# Is this just a Compact Tractor problem?



## Bamabww (Sep 10, 2012)

It doesn't take very long at all for the grill to become covered / clogged with dust matter while bushhogging. I have to be very careful and clean it periodically so the engine doesn't overheat.


----------



## 2jdeeres (Apr 14, 2010)

I've got a JD 2210 that in dusty conditions will do the same thing, I have to clean the grill off and clean the inner screen every so often.


----------



## MBTRAC (May 28, 2012)

Happens with all tractors (large & small), a consequence of tall dry cutting.

When slashing (i.e. bushhogging) in dry conditions I've fitted fitted on a few of my tractors another easily removable "primary" screen forward of the grill to enable quick changes in the field - I use fine metal mesh fly type screen, a little more "dense" than the grill screen & either wire it or cable tie it on, they're cheap enough to carry 2 or 3 for quick in field changes & 2-3 are far quicker to clean than the grill/radiator at the end of the day, not pretty but effective.

DATA EXTRACT -
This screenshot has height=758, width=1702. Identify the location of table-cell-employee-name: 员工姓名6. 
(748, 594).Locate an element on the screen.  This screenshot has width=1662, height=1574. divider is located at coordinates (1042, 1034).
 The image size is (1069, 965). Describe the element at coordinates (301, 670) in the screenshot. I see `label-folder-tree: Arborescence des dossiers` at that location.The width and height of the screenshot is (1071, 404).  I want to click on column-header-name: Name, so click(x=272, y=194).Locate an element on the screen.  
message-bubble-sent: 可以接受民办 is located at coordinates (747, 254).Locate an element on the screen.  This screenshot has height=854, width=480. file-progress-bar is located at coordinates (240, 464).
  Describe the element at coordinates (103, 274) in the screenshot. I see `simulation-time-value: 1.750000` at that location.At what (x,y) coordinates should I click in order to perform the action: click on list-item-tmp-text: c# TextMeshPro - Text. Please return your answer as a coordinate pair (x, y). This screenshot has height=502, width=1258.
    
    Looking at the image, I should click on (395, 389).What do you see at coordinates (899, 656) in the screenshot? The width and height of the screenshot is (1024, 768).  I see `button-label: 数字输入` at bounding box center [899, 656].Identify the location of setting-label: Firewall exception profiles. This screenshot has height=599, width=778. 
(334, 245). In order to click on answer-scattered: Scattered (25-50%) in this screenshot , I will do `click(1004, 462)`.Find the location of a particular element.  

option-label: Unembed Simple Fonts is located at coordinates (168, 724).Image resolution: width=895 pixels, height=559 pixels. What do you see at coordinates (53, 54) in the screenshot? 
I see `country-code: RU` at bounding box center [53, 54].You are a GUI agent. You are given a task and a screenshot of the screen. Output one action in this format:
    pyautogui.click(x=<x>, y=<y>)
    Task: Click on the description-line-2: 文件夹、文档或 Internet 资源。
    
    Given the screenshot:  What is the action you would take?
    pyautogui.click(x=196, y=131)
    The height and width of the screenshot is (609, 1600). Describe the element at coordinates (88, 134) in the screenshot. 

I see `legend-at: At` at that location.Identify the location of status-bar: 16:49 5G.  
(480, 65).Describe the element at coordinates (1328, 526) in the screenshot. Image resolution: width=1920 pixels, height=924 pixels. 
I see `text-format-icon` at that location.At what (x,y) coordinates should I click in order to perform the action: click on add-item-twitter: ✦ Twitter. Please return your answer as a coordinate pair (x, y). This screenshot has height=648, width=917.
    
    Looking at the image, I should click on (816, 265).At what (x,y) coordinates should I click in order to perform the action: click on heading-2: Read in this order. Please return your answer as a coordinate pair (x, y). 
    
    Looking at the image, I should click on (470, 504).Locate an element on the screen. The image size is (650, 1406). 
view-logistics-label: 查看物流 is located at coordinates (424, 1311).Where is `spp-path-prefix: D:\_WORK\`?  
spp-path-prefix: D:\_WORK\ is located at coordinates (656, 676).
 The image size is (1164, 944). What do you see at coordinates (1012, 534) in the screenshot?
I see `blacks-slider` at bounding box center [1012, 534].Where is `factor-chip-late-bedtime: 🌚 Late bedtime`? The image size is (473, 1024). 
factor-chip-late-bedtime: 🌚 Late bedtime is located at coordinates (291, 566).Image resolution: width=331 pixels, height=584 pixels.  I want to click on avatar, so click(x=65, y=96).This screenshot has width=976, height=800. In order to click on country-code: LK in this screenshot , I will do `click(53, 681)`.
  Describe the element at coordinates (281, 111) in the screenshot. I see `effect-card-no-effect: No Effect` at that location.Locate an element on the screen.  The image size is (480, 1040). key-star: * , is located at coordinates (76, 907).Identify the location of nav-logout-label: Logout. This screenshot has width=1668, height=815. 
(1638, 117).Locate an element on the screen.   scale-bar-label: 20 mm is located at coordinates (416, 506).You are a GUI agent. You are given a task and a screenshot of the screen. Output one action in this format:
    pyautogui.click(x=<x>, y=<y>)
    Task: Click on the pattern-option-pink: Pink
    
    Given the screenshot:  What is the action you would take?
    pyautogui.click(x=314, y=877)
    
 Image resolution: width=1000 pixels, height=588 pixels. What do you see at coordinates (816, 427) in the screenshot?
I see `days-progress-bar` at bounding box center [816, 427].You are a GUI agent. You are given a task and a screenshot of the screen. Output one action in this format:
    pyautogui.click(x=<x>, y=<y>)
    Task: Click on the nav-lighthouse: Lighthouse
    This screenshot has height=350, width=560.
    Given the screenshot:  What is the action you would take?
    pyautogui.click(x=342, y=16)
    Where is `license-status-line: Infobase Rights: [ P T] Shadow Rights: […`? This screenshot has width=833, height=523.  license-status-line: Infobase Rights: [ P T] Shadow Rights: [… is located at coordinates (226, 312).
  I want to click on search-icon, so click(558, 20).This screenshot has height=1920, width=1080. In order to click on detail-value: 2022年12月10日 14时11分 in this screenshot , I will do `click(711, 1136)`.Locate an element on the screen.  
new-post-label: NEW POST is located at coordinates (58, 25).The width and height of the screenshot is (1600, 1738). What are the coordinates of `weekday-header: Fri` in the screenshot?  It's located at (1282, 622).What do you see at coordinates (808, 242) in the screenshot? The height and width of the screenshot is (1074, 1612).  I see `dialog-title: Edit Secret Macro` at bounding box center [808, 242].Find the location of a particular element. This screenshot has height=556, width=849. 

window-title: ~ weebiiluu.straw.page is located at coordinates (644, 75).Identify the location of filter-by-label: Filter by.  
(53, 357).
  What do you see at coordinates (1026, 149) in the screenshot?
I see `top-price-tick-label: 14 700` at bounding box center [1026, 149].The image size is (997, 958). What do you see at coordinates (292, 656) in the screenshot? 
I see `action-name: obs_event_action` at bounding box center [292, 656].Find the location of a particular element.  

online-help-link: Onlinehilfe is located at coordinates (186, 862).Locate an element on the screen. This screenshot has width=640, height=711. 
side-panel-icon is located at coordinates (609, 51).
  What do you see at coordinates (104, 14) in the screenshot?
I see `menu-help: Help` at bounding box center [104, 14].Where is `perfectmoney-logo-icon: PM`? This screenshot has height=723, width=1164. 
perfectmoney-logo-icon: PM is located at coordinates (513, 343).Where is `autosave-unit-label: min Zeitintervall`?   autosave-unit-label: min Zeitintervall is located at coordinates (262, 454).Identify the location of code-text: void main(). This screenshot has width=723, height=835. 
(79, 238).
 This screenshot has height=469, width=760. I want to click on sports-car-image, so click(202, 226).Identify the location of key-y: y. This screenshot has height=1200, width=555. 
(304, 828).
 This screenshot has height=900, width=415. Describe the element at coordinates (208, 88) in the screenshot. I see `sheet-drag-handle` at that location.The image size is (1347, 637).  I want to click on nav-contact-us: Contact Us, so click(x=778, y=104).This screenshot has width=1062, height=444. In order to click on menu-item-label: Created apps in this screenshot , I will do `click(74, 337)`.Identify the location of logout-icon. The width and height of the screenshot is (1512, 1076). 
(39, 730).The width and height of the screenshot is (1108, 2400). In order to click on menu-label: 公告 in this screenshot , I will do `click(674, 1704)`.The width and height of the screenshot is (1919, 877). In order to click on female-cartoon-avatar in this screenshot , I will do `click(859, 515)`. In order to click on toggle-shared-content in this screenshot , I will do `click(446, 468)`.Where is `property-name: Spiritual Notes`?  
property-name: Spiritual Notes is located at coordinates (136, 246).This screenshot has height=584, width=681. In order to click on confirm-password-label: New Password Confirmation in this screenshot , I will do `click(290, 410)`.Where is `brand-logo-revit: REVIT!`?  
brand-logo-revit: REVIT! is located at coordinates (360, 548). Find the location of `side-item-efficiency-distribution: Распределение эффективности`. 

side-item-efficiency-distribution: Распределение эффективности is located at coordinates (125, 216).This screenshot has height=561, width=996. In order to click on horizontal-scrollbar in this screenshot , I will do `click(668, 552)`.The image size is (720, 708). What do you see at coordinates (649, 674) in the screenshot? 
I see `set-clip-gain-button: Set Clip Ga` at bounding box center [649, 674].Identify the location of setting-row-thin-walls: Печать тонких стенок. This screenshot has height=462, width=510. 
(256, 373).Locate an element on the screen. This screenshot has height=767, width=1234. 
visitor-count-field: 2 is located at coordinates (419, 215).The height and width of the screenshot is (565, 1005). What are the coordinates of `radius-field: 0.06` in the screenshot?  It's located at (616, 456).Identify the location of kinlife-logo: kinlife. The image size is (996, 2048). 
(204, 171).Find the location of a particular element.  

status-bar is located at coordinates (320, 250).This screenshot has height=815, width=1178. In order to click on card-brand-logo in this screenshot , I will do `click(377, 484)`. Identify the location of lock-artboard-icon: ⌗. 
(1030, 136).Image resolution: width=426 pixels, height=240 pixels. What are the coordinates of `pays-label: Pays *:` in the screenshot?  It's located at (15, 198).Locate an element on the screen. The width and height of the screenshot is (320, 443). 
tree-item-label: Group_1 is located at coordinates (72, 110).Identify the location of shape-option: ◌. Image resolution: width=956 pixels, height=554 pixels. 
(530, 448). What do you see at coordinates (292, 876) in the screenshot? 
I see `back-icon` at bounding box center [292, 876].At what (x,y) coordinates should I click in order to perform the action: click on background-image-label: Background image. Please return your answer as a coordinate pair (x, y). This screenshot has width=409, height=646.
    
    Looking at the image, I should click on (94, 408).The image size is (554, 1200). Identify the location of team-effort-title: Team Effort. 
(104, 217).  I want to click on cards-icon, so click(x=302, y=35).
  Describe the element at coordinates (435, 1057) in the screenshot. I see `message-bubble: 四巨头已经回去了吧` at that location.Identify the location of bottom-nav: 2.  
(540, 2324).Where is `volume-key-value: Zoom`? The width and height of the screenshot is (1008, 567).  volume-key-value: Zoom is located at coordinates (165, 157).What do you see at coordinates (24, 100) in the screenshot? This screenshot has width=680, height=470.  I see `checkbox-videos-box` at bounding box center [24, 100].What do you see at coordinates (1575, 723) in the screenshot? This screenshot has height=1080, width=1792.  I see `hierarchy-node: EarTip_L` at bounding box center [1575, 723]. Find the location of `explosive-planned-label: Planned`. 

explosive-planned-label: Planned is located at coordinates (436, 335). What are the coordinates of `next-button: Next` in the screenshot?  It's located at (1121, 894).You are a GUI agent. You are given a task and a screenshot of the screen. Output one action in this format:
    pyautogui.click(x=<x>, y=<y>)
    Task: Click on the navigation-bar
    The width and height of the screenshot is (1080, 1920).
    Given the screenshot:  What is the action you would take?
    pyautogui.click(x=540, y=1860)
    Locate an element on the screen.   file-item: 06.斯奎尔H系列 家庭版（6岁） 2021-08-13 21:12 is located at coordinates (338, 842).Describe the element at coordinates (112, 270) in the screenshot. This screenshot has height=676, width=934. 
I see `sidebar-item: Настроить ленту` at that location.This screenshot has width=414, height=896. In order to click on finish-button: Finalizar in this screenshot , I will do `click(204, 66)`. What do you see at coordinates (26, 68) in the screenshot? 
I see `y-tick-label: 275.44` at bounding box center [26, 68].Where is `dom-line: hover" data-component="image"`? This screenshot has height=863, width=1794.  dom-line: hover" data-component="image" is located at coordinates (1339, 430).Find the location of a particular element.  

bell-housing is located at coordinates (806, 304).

ASSIGNED TASK 1 -
From the tractor grill thread, transcribe the passage starting at "## 2jdeeres (Apr" and ending at "tall dry cutting.".
ASSIGNED TASK 2 -
In the tractor grill thread, what material does MBTRAC use for the extra screen fitted forward of the grill?

SOLUTION 1 -
## 2jdeeres (Apr 14, 2010)

I've got a JD 2210 that in dusty conditions will do the same thing, I have to clean the grill off and clean the inner screen every so often.


----------



## MBTRAC (May 28, 2012)

Happens with all tractors (large & small), a consequence of tall dry cutting.

SOLUTION 2 -
Fine metal mesh fly type screen.